Puppentheater Gugelhupf endet nach 42 Jahren: Alle kommen zur letzten wilden Show nach Gernsbach

Vor 42 Jahren startete Frieder Kräuter seine Karriere als Puppenspieler. Immer an seiner Seite seine 2019 verstorbene Frau Annette. Mit stehendem Applaus verabschiedet das Publikum Kräuter in den Ruhestand.

Mit einen wilden Ritt durch die vier Jahrzehnte Puppentheater verabschiedete sich Puppenspieler und Puppentheaterdirektor Frieder Kräuter, von seinem Puplikum. Der Schluss voller Poesie.
Mit einen wilden Ritt durch die vier Jahrzehnte Puppentheater verabschiedete sich Puppenspieler und Puppentheaterdirektor Frieder Kräuter, von seinem Puplikum. Es war ein Ende voller Poesie. Foto: Veronica Gareus-Kugel

Die musikalischen Wurzeln von Frieder Kräuter sind im Blues zu suchen. Den Beweis dafür trat dieser am Ende seines Abschieds von der Puppenbühne eindrucksvoll an. Seine berufliche Passion fand er als Puppenspieler. „Boom Boom – out goes the light“, ein alter Blues-Titel und mit einem Querschnitt seines künstlerischen Schaffens beendete Kräuter seine Karriere. Alle waren sie gekommen: Fans, Weggefährten, Kollegen, Freunde, Familie. Die Stadthalle ausverkauft.

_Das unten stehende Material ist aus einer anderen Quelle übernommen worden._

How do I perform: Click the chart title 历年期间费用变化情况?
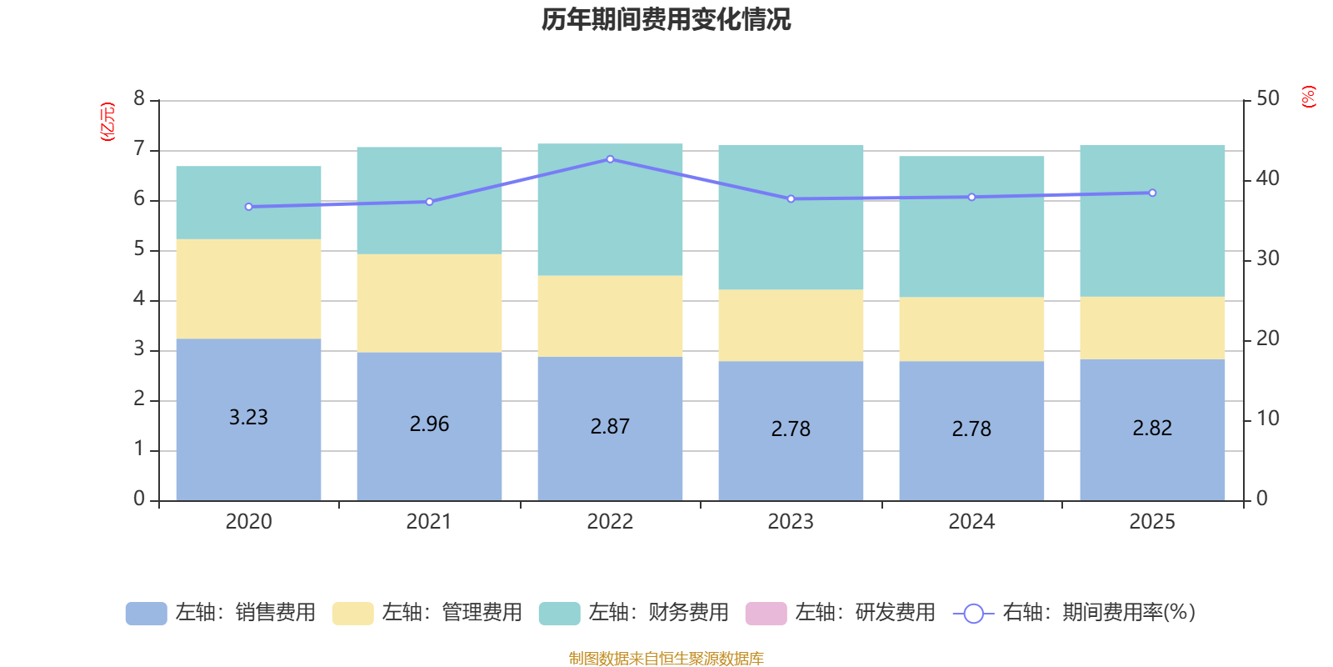(x=666, y=19)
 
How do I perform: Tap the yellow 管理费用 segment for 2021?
(x=429, y=303)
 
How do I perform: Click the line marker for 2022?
(x=610, y=159)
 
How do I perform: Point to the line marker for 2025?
(x=1152, y=193)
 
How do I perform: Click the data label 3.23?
(x=248, y=418)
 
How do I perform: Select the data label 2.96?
(x=429, y=424)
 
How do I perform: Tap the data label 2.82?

Zunächst war der Abend Familienangelegenheit. Mit Enkeltochter Juli Treffkon und ihrer Trompete nahm das Spiel seinen Anfang. Mit zwei fetzig gespielten Bluessongs sollte es enden. Damit war der Abend aber nicht vorbei. Er endete mit einer Party. Durch das Programm führte mit Witz und Charme, Wortspielereien und als überdrehter Moderator, Puppenspieler, Regisseur, Musiker und Sohn Florian Kräuter von der Magdeburger Puppenbühne.

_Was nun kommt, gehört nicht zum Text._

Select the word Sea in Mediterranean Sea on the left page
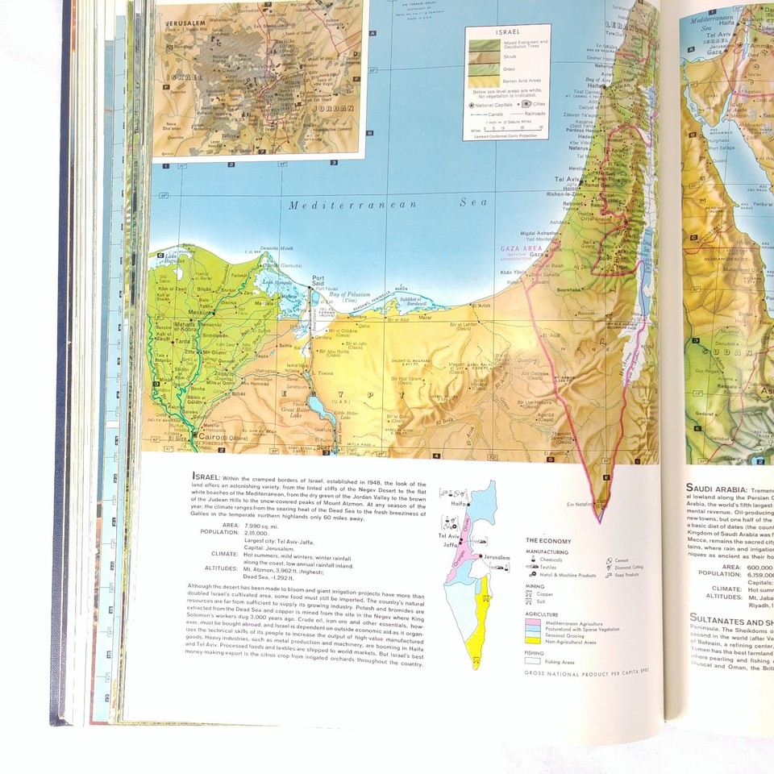pos(474,202)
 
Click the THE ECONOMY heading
pos(548,541)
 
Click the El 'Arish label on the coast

Puppenspieler Frieder Kräuter hat Schluss von langer Hand geplant

Das Karriereende nach 42 Jahren war von langer Hand geplant und kam nicht wirklich überraschend. Jedoch stellt sich die Frage: Soll es wirklich der letzte Vorhang gewesen sein?„Nichts ist absolut“, so der 71-jährige Kräuter. In Pforzheim habe er mit der „Bettleroper“ noch einen Auftritt. Im Anschluss daran ist das Motto: „Zapfenstreich, Klappe zu, Stöpsel aus der Badewanne.“

Das Ende an diesem Abend war noch weit. Bis dahin erwartete das Publikum eine letzte wilde Show, musikalisch begleitet von Jazzprojekt Gaggenau, mit Kurt Wunsch am Bass, Tobias Merz am Piano und Gerhard Maisch am Schlagzeug. Zur Bluesband ausgebaut, mit Jana Weichelt (Gesang und Spiel) und Lennart Morgenstern (Gitarre und Spiel) von der Magdeburger Puppenbühne ebenso wie mit Florian Kräuter (Saxofon) und Frieder Kräuter (Mundharmonika) holte man gemeinsam die Theaterbesucher von den Stühlen.

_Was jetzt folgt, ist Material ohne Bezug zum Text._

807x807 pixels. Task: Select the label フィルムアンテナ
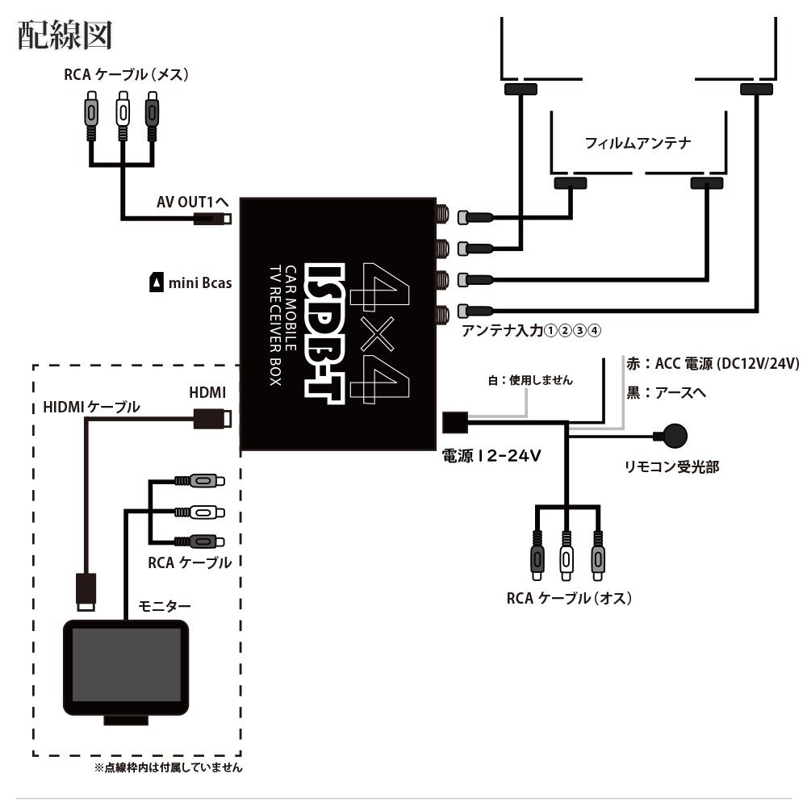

 Ohne meine Frau hätte es Gugelhupf nie gegeben.
Frieder Kräuter
Puppenspieler

Was im Vorfeld der Berufsfindung so alles gelaufen ist, kann nicht besser, erklärt werden als im Spiel mit den Puppen selbst. Was wahr oder einfach überspitzt formuliert ist – wer weiß das schon. Bloß enge Familienmitglieder können darüber Auskunft geben. Gesichert sind jedenfalls mehrere berufliche Anläufe unter anderem als Erzieher oder Konditor. Das Publikum kringelte sich vor Lachen.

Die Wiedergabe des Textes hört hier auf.